Considering cities.csv, in this case we want to know what's the second city by size of each country, without knowing the dimension of our database and the number of countries. We want a data frame with these cities as final output.
rank_by_country <- function(data,column,rank){
## We save the levels of column 2, the countries' names, in the countries vector
countries <- levels(data[,2])
## We generate an empty vector that we will fill later, row by row, to generate our final output
output <- vector()
## For loop to get the right data on each city. length(countries) is the number of different countries in our
## database. In our case we have 3 countries: China, UK, USA.
for (i in 1:length(countries)) {
## countrydata subsets data by the considered country
countrydata <- data [grep(countries[i],data$countries),]
orderdata <- countrydata[order(decreasing = TRUE, countrydata[,column]),]
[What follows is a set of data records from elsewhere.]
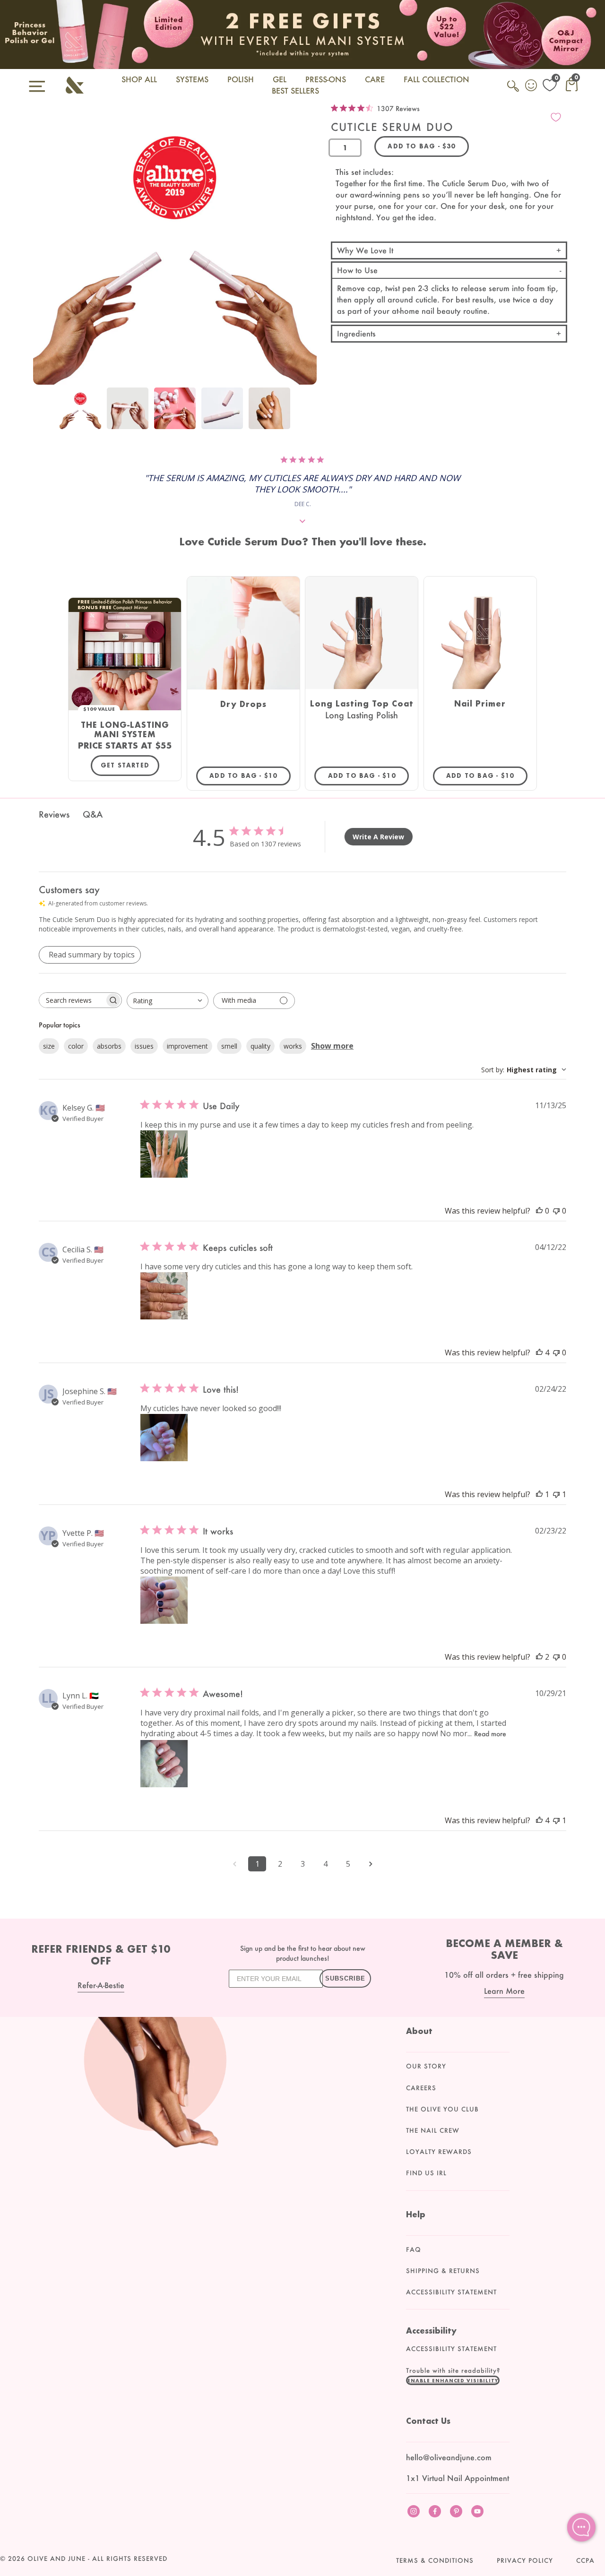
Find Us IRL (426, 2173)
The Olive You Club (442, 2109)
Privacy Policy (525, 2560)
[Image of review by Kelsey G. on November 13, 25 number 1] (164, 1154)
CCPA (585, 2560)
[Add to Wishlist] (555, 117)
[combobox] (167, 1000)
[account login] (531, 86)
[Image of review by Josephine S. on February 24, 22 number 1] (164, 1437)
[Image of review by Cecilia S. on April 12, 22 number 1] (164, 1295)
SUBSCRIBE (345, 1978)
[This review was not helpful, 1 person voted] (556, 1494)
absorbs (109, 1046)
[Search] (513, 91)
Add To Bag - (250, 775)
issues (144, 1046)
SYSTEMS (192, 79)
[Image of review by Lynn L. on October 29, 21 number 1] (164, 1763)
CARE (375, 79)
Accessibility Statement (451, 2292)
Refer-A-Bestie (101, 1985)
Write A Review (378, 836)
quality (260, 1046)
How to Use (357, 270)
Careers (421, 2088)
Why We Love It (365, 250)
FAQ (413, 2249)
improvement (187, 1046)
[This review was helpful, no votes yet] (539, 1211)
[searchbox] (71, 1000)
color (76, 1046)
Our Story (426, 2066)
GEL (279, 79)
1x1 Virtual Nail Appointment (457, 2478)
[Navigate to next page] (371, 1863)
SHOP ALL (139, 79)
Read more (490, 1733)
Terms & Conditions (435, 2560)
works (293, 1046)
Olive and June (56, 2558)
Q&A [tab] (93, 814)
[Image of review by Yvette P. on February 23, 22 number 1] (164, 1600)
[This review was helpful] (539, 1352)
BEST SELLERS (295, 90)
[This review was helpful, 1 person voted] (539, 1494)
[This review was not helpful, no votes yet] (556, 1211)
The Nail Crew (432, 2130)
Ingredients (356, 333)
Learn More (504, 1991)
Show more (332, 1046)
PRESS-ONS (325, 79)
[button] (453, 2380)
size (49, 1046)
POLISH (240, 79)
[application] (581, 2527)
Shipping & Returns (443, 2270)
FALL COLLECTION (436, 79)
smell (229, 1046)
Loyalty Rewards (439, 2151)
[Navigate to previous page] (234, 1863)
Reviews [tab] (54, 814)
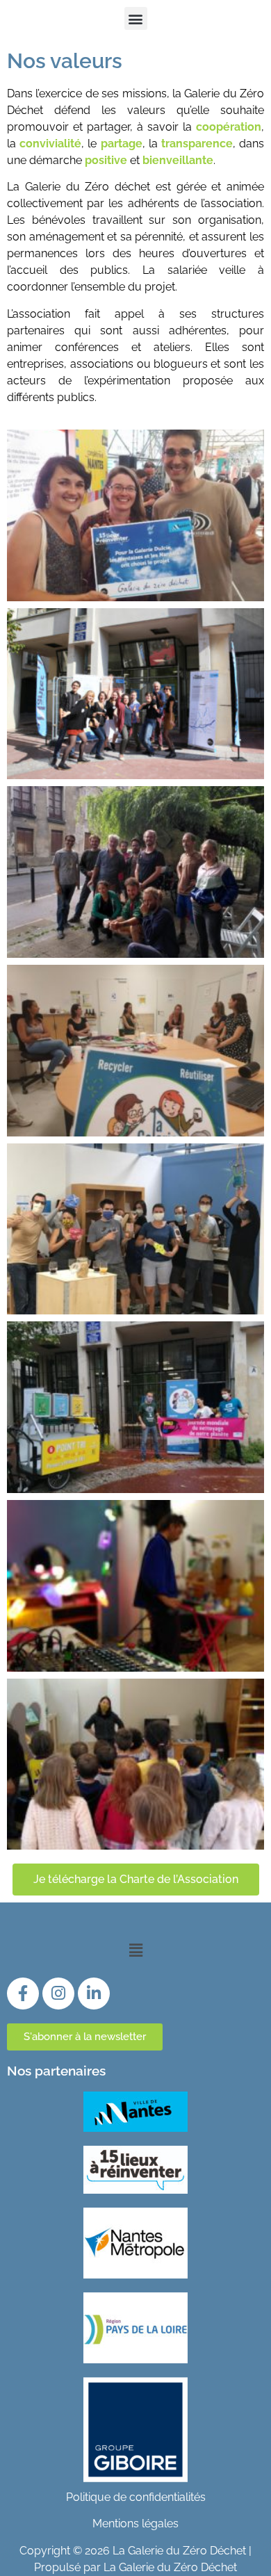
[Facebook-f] (23, 1994)
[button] (135, 18)
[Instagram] (58, 1994)
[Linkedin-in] (94, 1994)
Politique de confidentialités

## append() adds elements at the end of a vector. We want to add the name of the city [rank,1],
## the areakm2 [rank,2] and the populationk [rank,3]. We don't add the name of the countries, because it
## will be the label of the rows.
output <- append (output, as.character(orderdata[rank,1]))
for (l in 3:4){
output <- append (output, as.character(orderdata[rank,l]))
}
}
## Just because it's simpler to generate a matrix rather than a data frame, I generate it first and convert it
## to data frame immediatly after.
output <- as.data.frame(matrix(output,length(countries),3, byrow = TRUE))
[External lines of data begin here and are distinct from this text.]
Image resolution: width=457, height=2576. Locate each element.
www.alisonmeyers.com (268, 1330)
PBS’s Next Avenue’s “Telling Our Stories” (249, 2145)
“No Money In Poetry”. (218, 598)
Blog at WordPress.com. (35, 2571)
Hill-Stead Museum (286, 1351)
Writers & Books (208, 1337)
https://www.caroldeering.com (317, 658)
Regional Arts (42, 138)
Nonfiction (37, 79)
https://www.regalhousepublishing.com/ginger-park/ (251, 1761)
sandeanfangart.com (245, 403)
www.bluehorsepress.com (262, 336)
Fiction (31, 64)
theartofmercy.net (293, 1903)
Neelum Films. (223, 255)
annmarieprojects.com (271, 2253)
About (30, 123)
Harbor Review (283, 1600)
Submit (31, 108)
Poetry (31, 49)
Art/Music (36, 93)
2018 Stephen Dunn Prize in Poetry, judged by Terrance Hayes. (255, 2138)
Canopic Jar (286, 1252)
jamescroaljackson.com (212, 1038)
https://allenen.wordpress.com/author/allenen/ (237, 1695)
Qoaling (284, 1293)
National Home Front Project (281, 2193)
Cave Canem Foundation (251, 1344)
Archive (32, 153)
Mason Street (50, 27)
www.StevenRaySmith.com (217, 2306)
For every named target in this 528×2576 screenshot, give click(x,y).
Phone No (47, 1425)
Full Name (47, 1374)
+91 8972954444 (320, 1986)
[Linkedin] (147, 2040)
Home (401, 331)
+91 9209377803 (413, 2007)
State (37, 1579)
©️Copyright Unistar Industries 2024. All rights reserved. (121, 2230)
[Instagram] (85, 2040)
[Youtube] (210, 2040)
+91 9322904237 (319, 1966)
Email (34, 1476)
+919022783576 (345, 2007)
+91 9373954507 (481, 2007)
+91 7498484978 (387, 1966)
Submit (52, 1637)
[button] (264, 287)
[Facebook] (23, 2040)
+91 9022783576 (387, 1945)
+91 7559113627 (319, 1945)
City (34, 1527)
## Name of the columns will be "cities", "areakm2" and "populationk". Name of the rows are the countries.
colnames(output) <- c("cities","areakm2","populationk")
rownames(output) <- countries
return(output)
}
Examples:
> rank_by_country(data,3,1)
cities areakm2 populationk
China Shanghai 2643 21766
UK London 1737 9789
USA LA 1302 3884
> rank_by_country(data,3,2)
cities areakm2 populationk
China Beijing 1368 21500
UK Manchester 116 255
USA NYC 1214 8406